In this paper, aiming at many nonlinear factors that affect the tide level data, five input parameters including wind speed, wind direction, gust speed, air temperature and air pressure are selected to predict tide level. Therefore, the number of input nodes is 5; the number of output nodes is 1; the number of neurons in hidden layer is determined as 10 according to the empirical equation (4); and the default delay order of input and output is 1: 2. This means that the simulation data of the next output layer refers to the data of the first two input layers; the greater the delay order is, the more data are referenced in the prediction process, and the better the prediction effect is. In this paper, the delay order is set as 1:20.
After setting, its structure is shown in Figure 10.
The comparison and correlation between the predicted tide level and the observed tide level after training are shown in Figure 11 and Figure 12.

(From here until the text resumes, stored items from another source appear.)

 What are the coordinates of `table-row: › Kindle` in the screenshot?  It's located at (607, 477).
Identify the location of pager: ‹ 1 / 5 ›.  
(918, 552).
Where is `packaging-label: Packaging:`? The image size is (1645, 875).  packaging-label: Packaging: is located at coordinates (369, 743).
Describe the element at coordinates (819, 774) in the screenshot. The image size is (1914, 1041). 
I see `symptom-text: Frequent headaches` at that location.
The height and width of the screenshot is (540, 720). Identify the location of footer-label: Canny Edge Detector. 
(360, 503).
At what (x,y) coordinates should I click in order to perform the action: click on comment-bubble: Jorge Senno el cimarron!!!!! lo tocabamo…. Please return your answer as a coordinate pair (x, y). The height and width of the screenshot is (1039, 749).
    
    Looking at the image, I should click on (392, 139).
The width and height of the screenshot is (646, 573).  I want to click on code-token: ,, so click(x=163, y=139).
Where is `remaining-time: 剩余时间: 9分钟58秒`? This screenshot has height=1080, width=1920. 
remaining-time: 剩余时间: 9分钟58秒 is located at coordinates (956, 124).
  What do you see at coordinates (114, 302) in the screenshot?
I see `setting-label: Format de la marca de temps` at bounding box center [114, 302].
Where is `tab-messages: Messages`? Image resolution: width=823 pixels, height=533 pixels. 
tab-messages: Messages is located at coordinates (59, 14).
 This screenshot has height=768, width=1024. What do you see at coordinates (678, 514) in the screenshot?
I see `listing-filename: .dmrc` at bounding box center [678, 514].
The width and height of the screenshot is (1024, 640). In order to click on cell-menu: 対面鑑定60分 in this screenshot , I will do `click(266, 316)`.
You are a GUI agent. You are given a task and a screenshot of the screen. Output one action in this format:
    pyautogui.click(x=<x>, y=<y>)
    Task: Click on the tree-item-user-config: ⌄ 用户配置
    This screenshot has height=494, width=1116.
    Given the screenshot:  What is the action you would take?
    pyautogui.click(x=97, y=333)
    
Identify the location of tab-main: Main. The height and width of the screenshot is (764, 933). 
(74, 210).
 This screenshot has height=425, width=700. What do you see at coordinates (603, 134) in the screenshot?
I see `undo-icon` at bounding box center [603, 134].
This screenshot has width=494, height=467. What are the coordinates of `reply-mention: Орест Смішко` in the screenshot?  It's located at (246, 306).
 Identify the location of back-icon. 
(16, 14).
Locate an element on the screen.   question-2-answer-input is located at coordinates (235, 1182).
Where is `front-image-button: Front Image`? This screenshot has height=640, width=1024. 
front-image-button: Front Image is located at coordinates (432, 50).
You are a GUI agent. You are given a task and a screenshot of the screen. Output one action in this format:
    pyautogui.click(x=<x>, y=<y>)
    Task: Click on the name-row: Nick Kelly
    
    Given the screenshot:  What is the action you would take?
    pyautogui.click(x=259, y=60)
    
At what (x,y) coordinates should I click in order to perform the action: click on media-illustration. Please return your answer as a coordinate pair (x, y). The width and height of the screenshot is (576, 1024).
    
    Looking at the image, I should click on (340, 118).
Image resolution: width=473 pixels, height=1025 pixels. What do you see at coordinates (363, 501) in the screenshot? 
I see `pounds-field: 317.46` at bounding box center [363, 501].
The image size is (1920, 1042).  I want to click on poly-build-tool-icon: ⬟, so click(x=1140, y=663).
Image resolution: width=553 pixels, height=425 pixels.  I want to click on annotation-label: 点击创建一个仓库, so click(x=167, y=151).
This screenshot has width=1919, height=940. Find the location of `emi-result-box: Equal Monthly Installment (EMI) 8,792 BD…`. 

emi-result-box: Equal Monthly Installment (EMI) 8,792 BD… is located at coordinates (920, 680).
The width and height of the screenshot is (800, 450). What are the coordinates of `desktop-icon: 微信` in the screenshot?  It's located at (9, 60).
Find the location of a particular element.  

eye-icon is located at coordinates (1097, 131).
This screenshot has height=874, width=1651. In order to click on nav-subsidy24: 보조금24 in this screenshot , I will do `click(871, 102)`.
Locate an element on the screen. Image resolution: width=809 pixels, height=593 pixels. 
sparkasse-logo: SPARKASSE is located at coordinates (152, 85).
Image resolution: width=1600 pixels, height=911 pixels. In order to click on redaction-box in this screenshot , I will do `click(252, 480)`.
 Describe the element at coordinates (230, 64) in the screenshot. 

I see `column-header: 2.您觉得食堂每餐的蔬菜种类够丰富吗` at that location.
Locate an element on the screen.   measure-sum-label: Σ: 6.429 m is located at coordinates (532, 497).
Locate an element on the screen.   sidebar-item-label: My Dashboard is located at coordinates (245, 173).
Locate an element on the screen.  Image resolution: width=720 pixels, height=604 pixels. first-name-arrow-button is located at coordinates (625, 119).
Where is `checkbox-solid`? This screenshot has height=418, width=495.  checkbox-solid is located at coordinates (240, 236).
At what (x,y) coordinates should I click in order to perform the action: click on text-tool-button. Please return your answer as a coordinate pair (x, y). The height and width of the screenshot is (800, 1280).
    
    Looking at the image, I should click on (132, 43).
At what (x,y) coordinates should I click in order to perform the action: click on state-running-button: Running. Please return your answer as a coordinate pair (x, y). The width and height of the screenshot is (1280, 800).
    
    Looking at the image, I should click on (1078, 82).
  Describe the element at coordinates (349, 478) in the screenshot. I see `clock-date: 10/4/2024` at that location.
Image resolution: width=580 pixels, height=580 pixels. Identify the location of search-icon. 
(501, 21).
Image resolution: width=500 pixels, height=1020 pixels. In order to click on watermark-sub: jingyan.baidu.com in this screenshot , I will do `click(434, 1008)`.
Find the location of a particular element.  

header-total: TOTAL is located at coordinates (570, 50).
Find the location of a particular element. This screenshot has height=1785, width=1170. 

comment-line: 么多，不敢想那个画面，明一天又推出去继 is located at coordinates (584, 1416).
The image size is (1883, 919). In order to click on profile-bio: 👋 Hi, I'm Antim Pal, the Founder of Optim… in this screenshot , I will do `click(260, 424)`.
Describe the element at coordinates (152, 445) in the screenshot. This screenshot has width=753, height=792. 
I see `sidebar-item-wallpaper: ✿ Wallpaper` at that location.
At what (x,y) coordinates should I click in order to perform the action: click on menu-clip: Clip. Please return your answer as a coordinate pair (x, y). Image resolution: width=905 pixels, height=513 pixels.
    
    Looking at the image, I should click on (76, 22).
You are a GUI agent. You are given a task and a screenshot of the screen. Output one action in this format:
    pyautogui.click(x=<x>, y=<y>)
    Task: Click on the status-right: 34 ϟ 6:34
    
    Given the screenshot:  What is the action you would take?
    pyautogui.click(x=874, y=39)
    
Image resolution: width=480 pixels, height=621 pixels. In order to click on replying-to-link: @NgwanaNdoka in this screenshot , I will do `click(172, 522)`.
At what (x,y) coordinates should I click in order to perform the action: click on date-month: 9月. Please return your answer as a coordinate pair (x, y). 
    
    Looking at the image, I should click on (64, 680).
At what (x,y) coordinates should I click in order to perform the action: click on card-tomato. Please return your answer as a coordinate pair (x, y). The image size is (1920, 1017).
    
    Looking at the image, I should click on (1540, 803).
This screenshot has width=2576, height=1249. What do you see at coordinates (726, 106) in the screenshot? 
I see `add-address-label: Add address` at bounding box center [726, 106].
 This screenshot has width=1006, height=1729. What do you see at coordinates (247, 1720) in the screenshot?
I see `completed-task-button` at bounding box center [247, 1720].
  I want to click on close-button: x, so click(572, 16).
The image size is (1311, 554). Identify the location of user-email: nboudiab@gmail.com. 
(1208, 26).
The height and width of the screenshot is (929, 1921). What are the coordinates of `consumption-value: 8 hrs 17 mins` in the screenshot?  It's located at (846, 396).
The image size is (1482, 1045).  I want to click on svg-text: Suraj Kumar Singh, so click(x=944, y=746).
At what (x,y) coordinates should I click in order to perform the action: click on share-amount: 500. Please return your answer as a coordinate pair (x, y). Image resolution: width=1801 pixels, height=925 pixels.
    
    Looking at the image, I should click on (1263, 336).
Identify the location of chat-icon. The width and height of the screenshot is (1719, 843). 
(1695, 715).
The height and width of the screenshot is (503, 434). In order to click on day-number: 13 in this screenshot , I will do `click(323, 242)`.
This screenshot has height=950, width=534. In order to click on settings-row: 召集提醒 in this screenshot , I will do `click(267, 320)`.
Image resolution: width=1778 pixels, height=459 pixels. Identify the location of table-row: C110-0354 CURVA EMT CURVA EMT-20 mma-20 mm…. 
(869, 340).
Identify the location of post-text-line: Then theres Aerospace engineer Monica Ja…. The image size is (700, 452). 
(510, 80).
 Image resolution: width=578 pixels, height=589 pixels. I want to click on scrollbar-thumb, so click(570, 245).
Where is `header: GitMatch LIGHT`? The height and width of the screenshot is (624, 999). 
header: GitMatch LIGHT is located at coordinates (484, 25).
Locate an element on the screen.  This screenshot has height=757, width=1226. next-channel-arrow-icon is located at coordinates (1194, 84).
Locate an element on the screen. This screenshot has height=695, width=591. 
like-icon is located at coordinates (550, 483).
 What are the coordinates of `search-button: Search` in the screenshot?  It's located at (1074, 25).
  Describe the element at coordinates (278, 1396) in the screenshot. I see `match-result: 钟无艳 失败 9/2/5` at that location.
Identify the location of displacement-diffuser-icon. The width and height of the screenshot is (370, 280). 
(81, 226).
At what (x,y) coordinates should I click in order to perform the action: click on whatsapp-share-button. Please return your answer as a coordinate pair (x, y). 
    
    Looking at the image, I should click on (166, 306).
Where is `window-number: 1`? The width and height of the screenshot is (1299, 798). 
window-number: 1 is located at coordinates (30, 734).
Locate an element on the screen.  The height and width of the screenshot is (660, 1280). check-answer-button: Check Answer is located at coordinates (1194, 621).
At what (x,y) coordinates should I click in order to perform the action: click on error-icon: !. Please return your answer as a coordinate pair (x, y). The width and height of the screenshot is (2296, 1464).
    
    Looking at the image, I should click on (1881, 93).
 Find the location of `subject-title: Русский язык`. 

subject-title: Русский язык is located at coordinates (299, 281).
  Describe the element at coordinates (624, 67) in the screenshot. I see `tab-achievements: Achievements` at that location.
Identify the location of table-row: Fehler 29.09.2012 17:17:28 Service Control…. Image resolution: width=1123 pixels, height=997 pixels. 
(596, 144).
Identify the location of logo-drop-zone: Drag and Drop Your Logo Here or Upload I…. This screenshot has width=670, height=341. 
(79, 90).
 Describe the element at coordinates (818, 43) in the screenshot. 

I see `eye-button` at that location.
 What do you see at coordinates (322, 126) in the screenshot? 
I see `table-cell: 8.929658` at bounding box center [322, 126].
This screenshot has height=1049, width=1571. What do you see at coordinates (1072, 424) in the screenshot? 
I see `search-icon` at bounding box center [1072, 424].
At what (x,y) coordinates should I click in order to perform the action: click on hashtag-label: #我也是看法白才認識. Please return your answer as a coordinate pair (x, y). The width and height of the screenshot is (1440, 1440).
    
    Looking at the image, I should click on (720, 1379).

As shown from the figures, the prediction results are in good agreement with the actual observed tide level change trend, and the correlation between the predicted output data and the actual output data reaches 0.988. Only when the tide level is about to turn, the prediction error is relatively large, but it has little impact on the overall accuracy of the data. Compared with the first two prediction methods, NARX modular model has a better prediction effect. According to the specific error data, the error is basically stable within 0.05 meters.